UNITED STATES DISTRICT COURT EASTERN DISTRICT OF MICHIGAN SOUTHERN DIVISION

ROBERT BLOOM, as Trustee of the Robert A. Bloom Trust u/a/d March 5, 2002,

Plaintiff/Counter-Defendant, v. Case No. 24-11207 Hon. Jonathan J.C. Grey SSI HOLDCO, LLC, a Michigan limited liability company,

Defendant/Counter-Plaintiff, and

CHAD FIETSAM,

Defendant, v.

ROBERT BLOOM,

Third Party Counter-Defendant. _________________________________________/

OPINION AND ORDER GRANTING MOTION FOR LEAVE TO FILE SECOND AMENDED COMPLAINT (ECF No. 28)

I. INTRODUCTION On April 10, 2025, Plaintiff/Counter-Defendant Robert Bloom (“Bloom”), as trustee of the Robert A. Bloom Trust (the “trust”), filed this motion for leave to file a second amended complaint. (ECF No. 28.) The motion is fully briefed. (ECF Nos. 27–28.) The Court finds that oral argument will not aid in its disposition of the motion; therefore, it

dispenses with oral argument pursuant to Eastern District of Michigan Local Rule 7.1(f). For the reasons stated below, the motion for leave to amend is

GRANTED. II. BACKGROUND

SSI Holdco, LLC (“Holdco”) is a single purpose limited liability company established for the purpose of acquiring the stock of SSI Technology, Inc. (the “Company”), formerly owned by the trust. (ECF No.

28-2, PageID.405.) Bloom, as trustee of the trust, and Fietsam, on behalf of Holdco, signed a stock purchase agreement (the “SPA”) memorializing Holdco’s acquisition of the Company. (See ECF No. 9-3.) The purchase

price for the stock of the Company was $4,500,000.00, less the closing loan amount. (Id.) Additionally, Bloom, as trustee, and Fietsam, on behalf of Holdco, executed a secured promissory note (the “note”),

whereby Holdco agreed to pay the purchase price for the stock of the Company in increments, with the first payment of $500,000.00 due on or before May 1, 2024. (See ECF No. 9-2.) Among other claims, Bloom alleges that the note was breached due to Holdco’s failure to make the required payments. (ECF No. 28-2, PageID.412.)

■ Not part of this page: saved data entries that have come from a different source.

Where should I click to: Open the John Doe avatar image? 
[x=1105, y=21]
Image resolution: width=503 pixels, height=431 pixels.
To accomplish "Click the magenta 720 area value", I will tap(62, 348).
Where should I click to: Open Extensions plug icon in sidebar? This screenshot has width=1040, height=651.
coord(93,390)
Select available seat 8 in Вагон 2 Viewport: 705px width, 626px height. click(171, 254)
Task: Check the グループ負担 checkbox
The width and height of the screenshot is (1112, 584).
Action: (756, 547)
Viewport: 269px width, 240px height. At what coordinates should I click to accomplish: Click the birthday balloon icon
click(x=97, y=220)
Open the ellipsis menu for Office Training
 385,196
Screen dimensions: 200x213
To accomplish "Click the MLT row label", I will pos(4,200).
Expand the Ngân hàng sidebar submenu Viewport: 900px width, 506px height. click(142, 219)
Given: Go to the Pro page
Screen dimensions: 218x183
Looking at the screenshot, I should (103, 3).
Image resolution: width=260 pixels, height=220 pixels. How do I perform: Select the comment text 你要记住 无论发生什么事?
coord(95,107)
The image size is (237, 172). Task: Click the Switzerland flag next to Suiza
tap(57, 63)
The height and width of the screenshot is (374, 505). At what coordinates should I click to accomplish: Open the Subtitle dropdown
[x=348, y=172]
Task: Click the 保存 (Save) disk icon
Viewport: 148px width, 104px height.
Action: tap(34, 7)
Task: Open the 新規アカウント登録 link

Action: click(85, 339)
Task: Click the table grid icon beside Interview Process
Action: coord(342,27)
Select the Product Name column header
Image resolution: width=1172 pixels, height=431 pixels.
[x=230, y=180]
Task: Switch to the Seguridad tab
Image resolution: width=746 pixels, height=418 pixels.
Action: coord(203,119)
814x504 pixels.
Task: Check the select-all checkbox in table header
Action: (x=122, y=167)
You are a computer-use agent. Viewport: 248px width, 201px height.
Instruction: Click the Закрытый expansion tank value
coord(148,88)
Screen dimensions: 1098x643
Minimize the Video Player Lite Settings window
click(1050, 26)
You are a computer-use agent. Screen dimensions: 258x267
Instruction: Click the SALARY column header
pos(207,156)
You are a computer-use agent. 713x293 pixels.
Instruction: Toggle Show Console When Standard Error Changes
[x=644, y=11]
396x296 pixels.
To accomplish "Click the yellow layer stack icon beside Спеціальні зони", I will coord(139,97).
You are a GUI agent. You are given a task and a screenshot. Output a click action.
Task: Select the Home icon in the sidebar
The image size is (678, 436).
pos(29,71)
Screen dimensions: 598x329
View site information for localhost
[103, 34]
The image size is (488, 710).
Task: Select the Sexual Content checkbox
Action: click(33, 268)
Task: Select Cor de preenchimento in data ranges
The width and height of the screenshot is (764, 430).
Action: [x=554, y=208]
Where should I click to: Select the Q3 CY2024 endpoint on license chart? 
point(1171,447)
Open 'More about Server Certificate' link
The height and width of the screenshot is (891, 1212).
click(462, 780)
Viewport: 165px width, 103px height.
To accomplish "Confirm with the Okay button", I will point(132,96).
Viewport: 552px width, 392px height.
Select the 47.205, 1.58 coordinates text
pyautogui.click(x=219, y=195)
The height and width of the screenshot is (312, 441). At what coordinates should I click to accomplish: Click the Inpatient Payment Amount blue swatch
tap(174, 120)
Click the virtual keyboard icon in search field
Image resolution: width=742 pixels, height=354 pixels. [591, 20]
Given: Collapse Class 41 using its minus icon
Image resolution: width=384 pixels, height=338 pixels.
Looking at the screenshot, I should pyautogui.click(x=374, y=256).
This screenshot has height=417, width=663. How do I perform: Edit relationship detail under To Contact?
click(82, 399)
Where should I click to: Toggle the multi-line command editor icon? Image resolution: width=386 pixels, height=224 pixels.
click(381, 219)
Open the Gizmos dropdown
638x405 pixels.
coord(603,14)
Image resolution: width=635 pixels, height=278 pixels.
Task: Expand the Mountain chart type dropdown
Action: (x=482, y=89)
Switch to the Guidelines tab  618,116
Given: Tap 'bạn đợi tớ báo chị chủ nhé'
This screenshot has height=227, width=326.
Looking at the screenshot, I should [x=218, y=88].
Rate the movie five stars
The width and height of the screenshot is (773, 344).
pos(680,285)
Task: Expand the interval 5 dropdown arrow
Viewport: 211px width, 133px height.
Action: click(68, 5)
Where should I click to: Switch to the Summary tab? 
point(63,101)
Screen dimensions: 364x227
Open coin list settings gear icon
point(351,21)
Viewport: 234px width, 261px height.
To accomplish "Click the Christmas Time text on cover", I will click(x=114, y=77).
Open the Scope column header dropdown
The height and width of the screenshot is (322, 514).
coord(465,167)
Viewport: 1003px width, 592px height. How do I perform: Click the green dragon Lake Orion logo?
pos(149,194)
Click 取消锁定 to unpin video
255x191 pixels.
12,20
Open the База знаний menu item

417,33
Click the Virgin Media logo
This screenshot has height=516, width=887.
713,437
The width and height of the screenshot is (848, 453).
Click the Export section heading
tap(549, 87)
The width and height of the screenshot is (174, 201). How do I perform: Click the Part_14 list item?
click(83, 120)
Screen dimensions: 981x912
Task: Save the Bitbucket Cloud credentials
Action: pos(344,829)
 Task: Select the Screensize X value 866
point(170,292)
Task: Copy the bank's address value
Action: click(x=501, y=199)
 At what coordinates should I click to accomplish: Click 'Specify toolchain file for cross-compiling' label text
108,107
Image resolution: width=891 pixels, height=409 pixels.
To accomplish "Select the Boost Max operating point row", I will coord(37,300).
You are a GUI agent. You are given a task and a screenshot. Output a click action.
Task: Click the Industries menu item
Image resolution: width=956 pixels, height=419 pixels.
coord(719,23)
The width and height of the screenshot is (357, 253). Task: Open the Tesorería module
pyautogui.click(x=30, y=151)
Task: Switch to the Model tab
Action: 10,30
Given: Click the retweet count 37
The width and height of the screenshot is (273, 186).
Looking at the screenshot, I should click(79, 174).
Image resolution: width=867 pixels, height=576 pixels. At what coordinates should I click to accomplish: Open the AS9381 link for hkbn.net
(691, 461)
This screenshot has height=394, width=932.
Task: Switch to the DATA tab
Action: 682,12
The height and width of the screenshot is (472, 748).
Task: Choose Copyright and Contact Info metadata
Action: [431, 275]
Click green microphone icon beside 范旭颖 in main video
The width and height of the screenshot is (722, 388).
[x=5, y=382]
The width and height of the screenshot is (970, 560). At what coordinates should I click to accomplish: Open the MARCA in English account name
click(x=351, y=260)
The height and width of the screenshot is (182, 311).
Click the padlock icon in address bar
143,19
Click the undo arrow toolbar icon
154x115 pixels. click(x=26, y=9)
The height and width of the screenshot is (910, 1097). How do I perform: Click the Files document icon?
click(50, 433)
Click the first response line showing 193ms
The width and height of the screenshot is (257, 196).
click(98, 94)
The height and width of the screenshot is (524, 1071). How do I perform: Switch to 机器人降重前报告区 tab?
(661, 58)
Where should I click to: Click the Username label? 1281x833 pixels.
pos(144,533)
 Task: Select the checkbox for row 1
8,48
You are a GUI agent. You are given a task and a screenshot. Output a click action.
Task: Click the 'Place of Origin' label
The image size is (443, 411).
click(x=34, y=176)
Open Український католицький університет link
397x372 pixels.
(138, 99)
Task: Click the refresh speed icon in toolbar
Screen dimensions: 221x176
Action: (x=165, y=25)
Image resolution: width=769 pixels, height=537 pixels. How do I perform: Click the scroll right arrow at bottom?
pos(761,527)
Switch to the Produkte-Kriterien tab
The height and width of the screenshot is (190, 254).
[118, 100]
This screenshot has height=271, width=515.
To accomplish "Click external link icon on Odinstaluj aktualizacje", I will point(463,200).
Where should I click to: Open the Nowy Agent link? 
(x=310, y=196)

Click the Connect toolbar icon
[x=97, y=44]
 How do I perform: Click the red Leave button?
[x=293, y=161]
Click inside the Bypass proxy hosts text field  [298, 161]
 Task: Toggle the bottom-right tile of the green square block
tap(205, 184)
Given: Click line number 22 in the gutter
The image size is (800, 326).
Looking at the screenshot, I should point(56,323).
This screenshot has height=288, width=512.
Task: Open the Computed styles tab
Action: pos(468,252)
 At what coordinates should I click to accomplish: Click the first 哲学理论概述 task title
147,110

Bloom’s proposed amended complaint adds Count IV, titled “Pierce the Corporate Veil – Breach of Contract – Fietsam.” Fietsam opposes this amendment on three grounds: (1) undue delay, (2) futility, and (3)

potential double recovery due to similar state court proceedings. III. LEGAL STANDARD

A. Rule 15(a) The Court should freely grant leave to amend a pleading when justice so requires. Fed. R. Civ. P. 15(a)(2). The Court, however, should

deny leave “if the amendment is brought in bad faith, for dilatory purposes, results in undue delay or prejudice to the opposing party, or would be futile.” Crawford v. Roane, 53 F.3d 750, 753 (6th Cir. 1995)

(citation omitted). A proposed amendment is futile where it could not withstand a Rule 12(b)(6) motion to dismiss. Miller v. Calhoun Cnty., 408 F.3d 803, 817 (6th Cir. 2005).

B. Rule 12(b)(6) The Court may grant a motion to dismiss under Federal Rule of Civil Procedure 12(b)(6) if the complaint fails to allege facts sufficient to “state a claim to relief that is plausible on its face.” Bell Atl. Corp. v. Twombly, 550 U.S. 544, 555, 570 (2007)). When assessing a motion to

dismiss under Rule 12(b)(6), the Court must give the plaintiff the benefit of the doubt and must accept all the complaint’s factual allegations as true. Keys v. Humana, Inc., 684 F.3d 605, 608 (6th Cir. 2012).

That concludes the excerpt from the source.